OpenNMT-py
OpenNMT-py copied to clipboard
Calculating number of train steps with batch type tokens -- potential perf issues?
Hi,
I am using batch_type tokens with max_generator size =2.
I am confused about computing number of train steps with batch type as tokens.
Can someone guide me into it?
Not sure what you mean. Do you want to know the relation between steps and epochs? If yes, that's not necessarily straightforward, especially in batch_type tokens.
Thanks for your quick reply.
Right, I meant the relation between steps and epochs.
I have a corpus with 3M sentence pairs. The average sentence length is ~50. I am trying out batch size with batch_type tokens as 12k. Does that mean in each step, ~240 sentences are being processed?
Currently a 1 Layer LSTM is running very slow on this data. Can you suggest some optimization?
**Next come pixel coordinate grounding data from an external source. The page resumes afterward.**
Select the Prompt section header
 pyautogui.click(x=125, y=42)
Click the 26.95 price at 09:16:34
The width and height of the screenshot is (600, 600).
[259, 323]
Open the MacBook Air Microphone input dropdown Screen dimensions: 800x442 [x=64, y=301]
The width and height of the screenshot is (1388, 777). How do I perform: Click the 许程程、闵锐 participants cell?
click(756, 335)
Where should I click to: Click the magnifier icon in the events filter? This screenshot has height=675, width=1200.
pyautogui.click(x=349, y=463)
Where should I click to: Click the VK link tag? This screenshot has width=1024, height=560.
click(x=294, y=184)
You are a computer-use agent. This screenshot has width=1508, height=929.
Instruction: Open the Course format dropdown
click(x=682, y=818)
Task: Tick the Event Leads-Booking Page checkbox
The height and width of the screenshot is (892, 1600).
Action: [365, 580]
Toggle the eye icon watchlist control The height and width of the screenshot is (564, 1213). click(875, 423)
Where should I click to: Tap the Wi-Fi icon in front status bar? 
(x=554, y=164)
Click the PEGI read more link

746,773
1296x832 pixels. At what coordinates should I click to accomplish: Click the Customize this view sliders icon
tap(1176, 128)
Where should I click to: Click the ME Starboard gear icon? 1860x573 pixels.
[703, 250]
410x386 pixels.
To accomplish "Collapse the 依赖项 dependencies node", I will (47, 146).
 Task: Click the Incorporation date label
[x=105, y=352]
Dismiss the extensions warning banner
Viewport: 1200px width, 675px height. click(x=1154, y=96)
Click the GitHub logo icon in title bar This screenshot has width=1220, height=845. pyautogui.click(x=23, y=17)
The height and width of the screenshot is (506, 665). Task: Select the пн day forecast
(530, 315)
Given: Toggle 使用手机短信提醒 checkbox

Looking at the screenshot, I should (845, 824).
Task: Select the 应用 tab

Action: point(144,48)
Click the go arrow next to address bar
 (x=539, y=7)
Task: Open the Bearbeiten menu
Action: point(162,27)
I have a corpus with 3M sentence pairs. The average sentence length is ~50. I am trying out batch size with batch_type tokens as 12k. Does that mean in each step, ~240 sentences are being processed?
That sounds about right. Especially with the pooling mechanism that makes the batches very homogeneous (few padding). You can check with the logs if it makes sense. (In the legacy version you'll see which shards are loading, and in 2.0 you'll see explicitly which corpus is loaded.à
Currently a 1 Layer LSTM is running very slow on this data. Can you suggest some optimization?
You'll have to give more details here. What is your task? Your command line? What machine are you using (cpu/gpu/memory)? What usage do you see (cpu util/memory, gpu util/memory)?
Sure. I am trying to run a seq2seq autoencoder on a recommendation dataset, where each token in a user's activity.
I am using 1 Tesla V100 GPU with 32GB Memory. The config is :
"overwrite: True
src_vocab_size : 500000
tgt_vocab_size : 500000
share_vocab: True
share_vocab: True
share_embeddings: True
max_generator_batches: 2
word_vec_size : 128
batch_size: 24576
pool_factor : 1000
batch_type: "tokens"
valid_batch_size: 16
rnn_size: 100
learning_rate : 0.15
layers: 1
dropout: 0
optim: "adam"
normalization: "tokens"
#adagrad_accumulator_init: 0.1
max_grad_norm: 2
copy_attn: 'true'
global_attention: 'mlp'
reuse_copy_attn: 'true'
bridge: 'true'
seed: 42
# # Where to save the checkpoints
save_model: user_modelling_data/run_bart/model
save_checkpoint_steps: 1000
train_steps: 100000
valid_steps: 1000
"
Currently, with this config, 26GB out of 32 GB is being used.
Not sure it'll change a lot but you probably want to set bucket_size
to a big value, like 200,000.
What is the approximate GPU utilization? CPU utilization? (If there are two threads constantly at 100%, that might be the bottleneck.) What kind of token/s speed do you have in the logs? What's the approx. wall time for 100 or 1000 steps?